Sex was suddenly on hold.

“Mine is a Bengali Sikh. Dr. Singh. Dinakar Singh.” It was if he was in a confessional, explaining some form of aberrant behavior to a priest. As I had done too often when I still believed, after a fashion, in God and Holy Mother the Church. “Actually I'm not sure I could have talked about this to someone not from the third world. Jerry Caplan at Beverly Hills Medical, say. Leonard Lewis at UCLA. Bucky Kantor at Cedars. Phyllis Haney at St. John's.” He was talking too fast. “A Haitian would have been fine. A Samoan. An Eskimo. The best goddamn man in Sri Lanka. But not someone I might see at Spago. Dr. Singh wanted me to have a penile implant.”

“I'm not sure I want to hear this.”

“Then you don't have a passion for specificity?”

Was there any way to end this conversation in a lighthearted manner? No. Just go with it. As far as it goes.

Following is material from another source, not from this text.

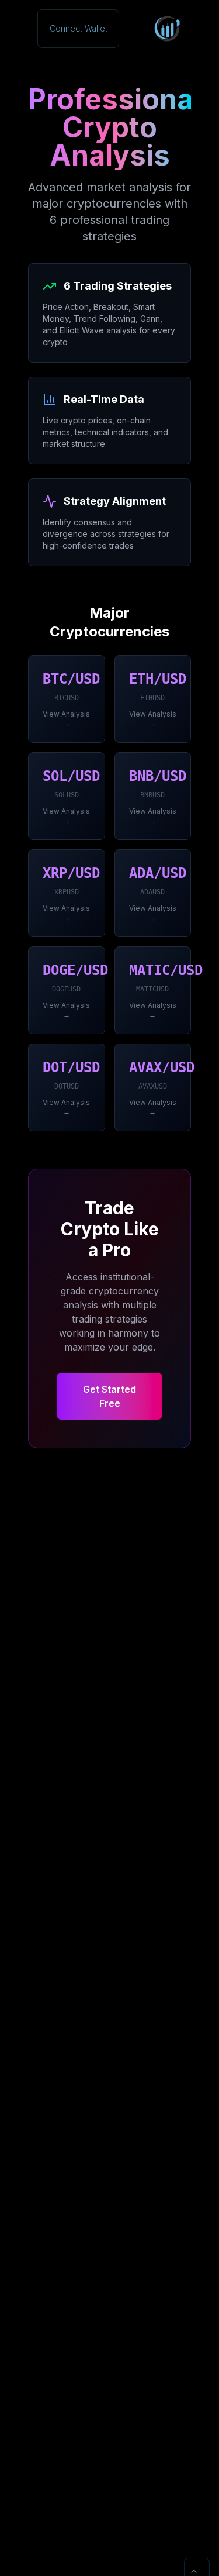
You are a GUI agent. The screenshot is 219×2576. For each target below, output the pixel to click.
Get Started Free (109, 1396)
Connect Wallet (78, 28)
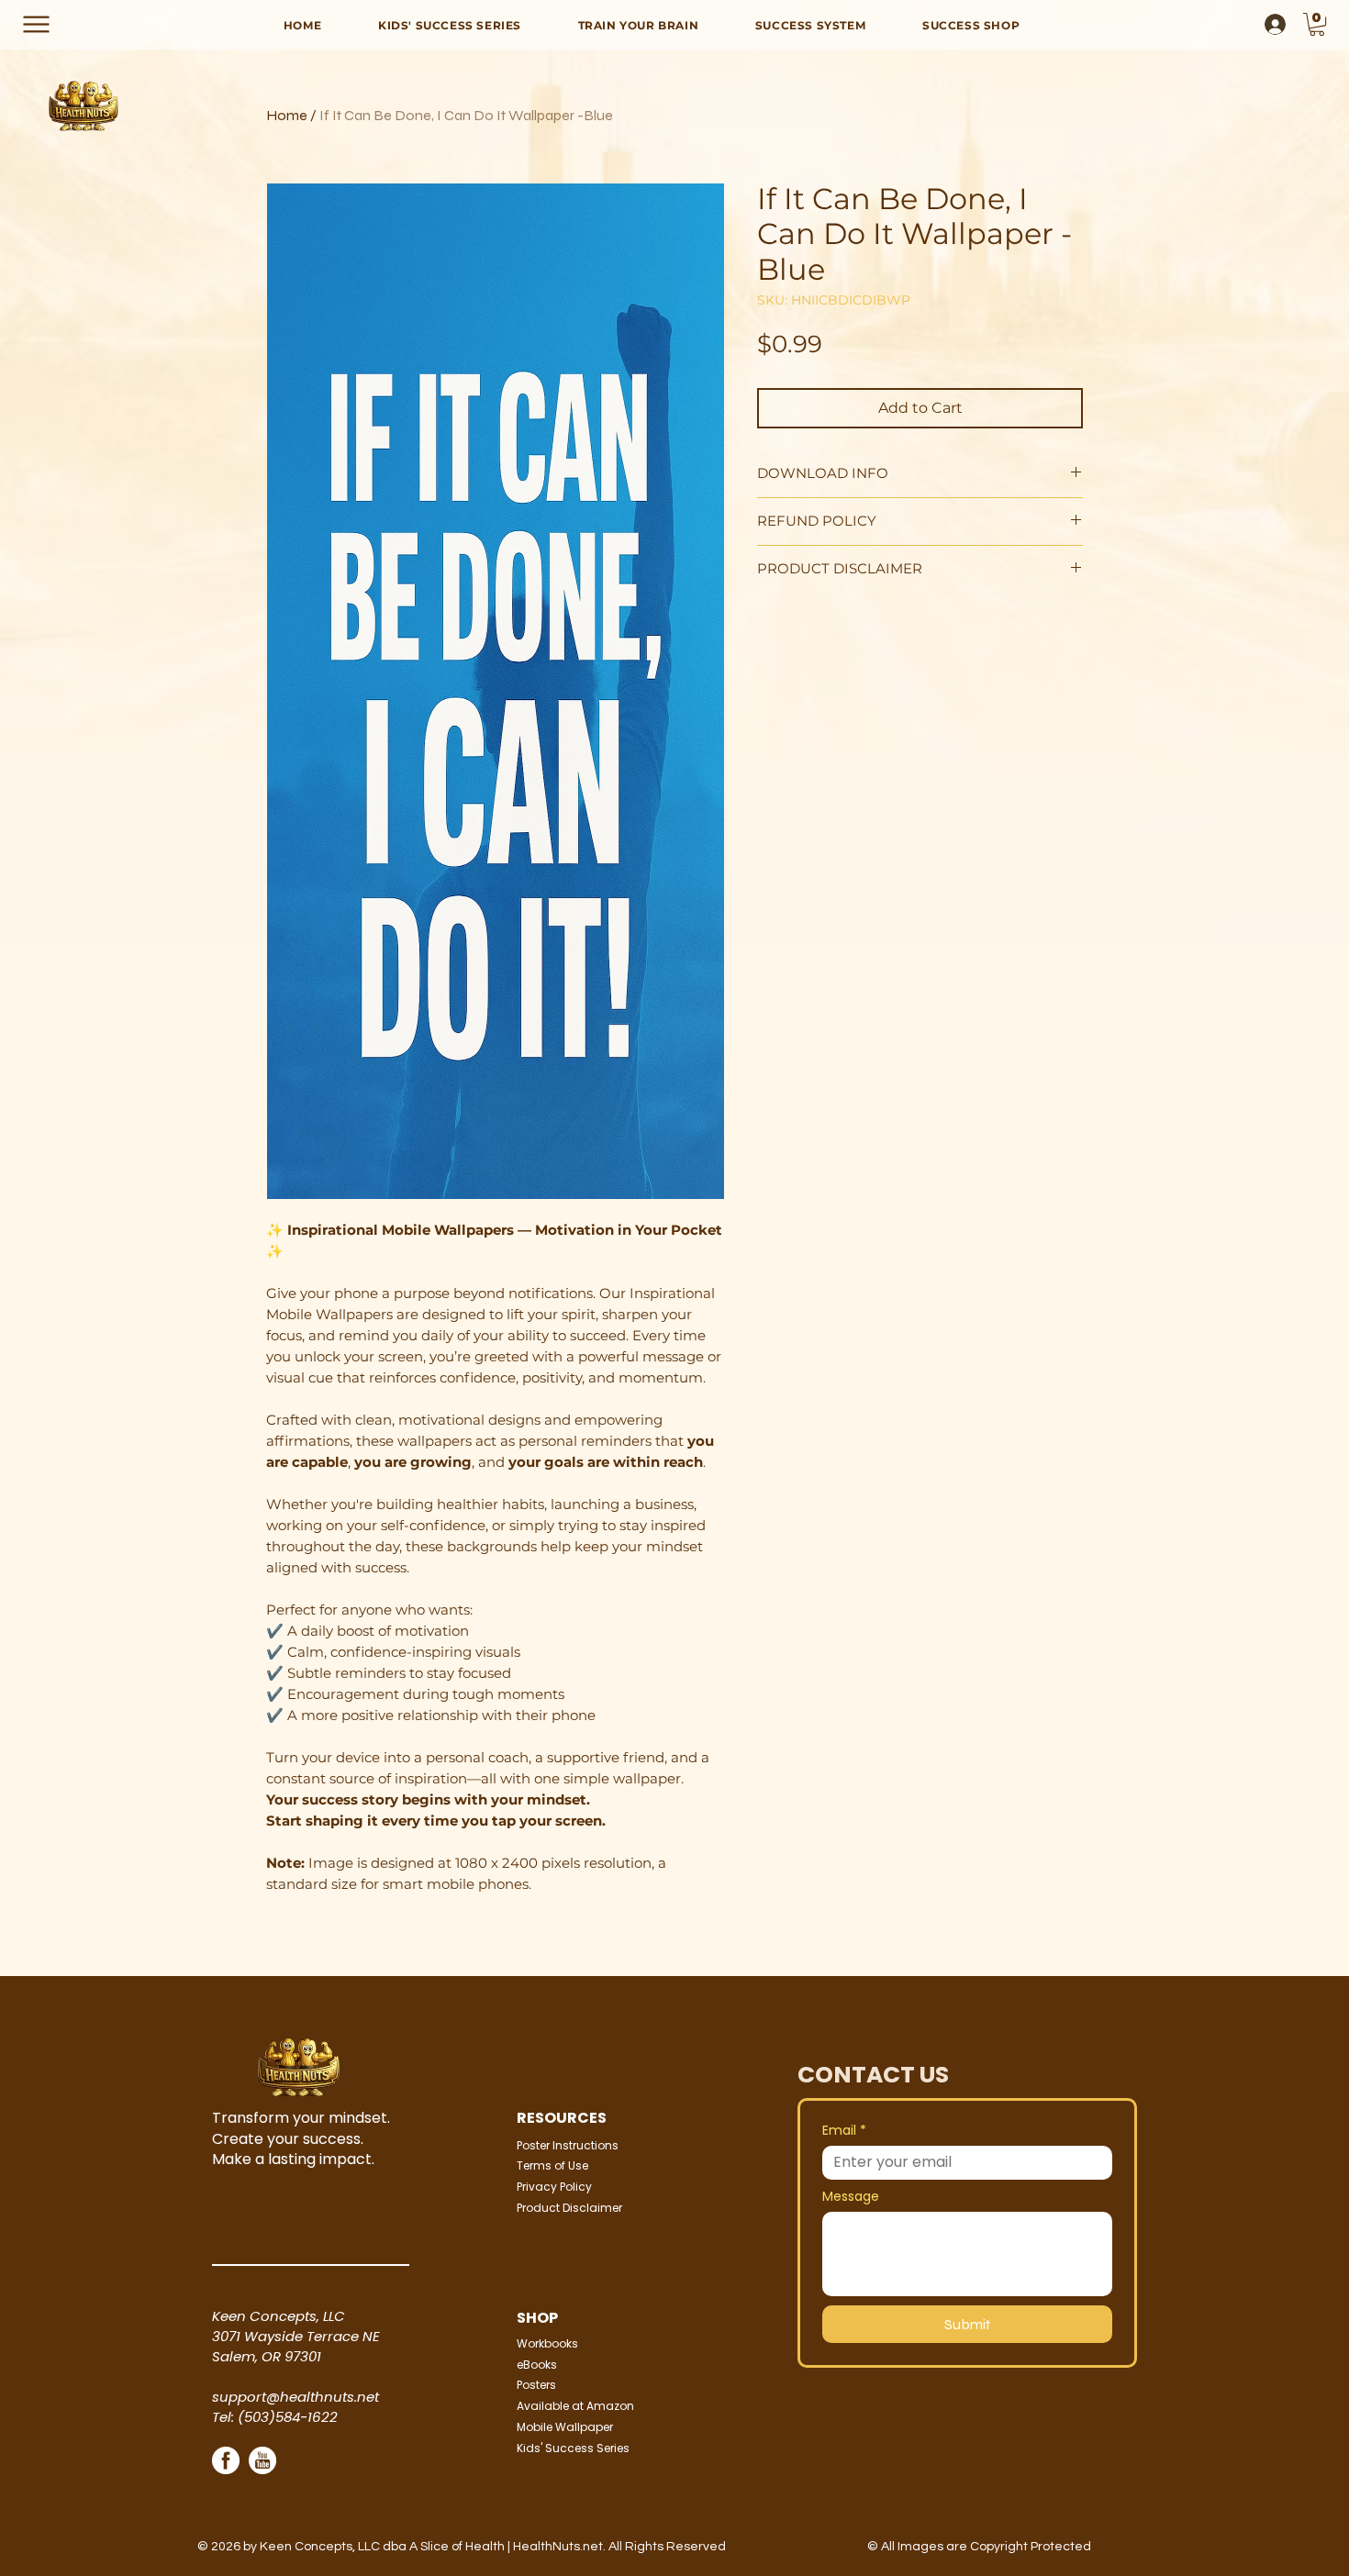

“My . . .” He pointed to his flaccid equipment. “What word are you comfortable with? Penis? Dick? Prick? Cock? Johnson?”

“Johnson,” I said too quickly. I had a very extensive lexicon on this subject, largely but not wholly learned while engaged in bedroom acrobatics with Budd Doheny, but this was one I'd never used before.

“Then johnson it is. And you might have noticed, Mr. Johnson here is shaped like a T square.”

I had noticed that.

“A condition called Peyronie's disease.” He saw my blank look. “Do you floss regularly? Morning and evening and after meals?”

Where was this going? How do you answer? “When I think of it.”

“Why?”

“Because the hygienist says I should.”

“To get rid of what?”

A Budd Doheny photo session with umbrellas and reflectors was never as strange as this. “Plaque.”

“Right. Plaque. That's what Peyronie's disease is. Plaque. But instead of in your teeth or your gums, it's in your johnson. And you don't go to a periodontist for it, you go to a urologist. When I was a kid, I was told hair would grow on my hands if I masturbated too much. Forget the hair on your hands. It's plaque in your johnson. From overuse, I hope. And the plaque makes it difficult to . . .” A deep breath. “. . . get it up.”

I confess he had my attention. In a criminal courtroom, a lawyer sops up information. About calibers and the particularity of exit wounds and DNA. This was my learning curve on Peyronie's plaque.

“So Dr. Singh's solution was a penile implant. A reservoir under your abdominal muscles, a pump in your scrotum, and two cylinders surgically implanted in Mr. Johnson. ‘Squeeze that pump,' Dr. Singh said, ‘and you will be hard as a rock.' ” He mimicked a subcontinent accent. “ ‘Hard as a rock, Mr. Broderick.' No, thank you, I said, I already have one prosthetic device . . .” He pointed to the foot-long scar on his chest. “. . . my St. Jude valve, and two would be pressing my luck. And anyway, the only person I ever heard of who had a tube in his johnson was Paul Castellano, and he ended up getting shot in front of Spark's Steak House by John Gotti's guys. He was seventy-five years old, and he had the tube so he could screw his Puerto Rican maid; she looked like a sumo wrestler from her pictures. He deserved what happened outside Spark's for that alone. So what's your backup? I asked Dr. Singh.” He removed the needle from its kit and inserted it through the rubber stopper on the medical vial. “Penile injections.”

I was furious. I sat bolt upright, and tried to cover my nakedness with a pillow. “You brought that with you tonight? You thought you were going to score? At the White House? With me?”

He smiled reasonably. “When you go out at night, you don't slip a package of condoms in your purse. Or your diaphragm? Or an RU-486 pill?”

How did he know? Because he had spent a lifetime in the trenches of the sexual battlefield, of course. Not unlike me. “It's not the same.”

He brushed away my answer. “I could do it in the bathroom, I could do it here, or I could leave. Your call.”

I waited for a moment. “I'm not sure I could watch.” Which meant that leaving was not the call.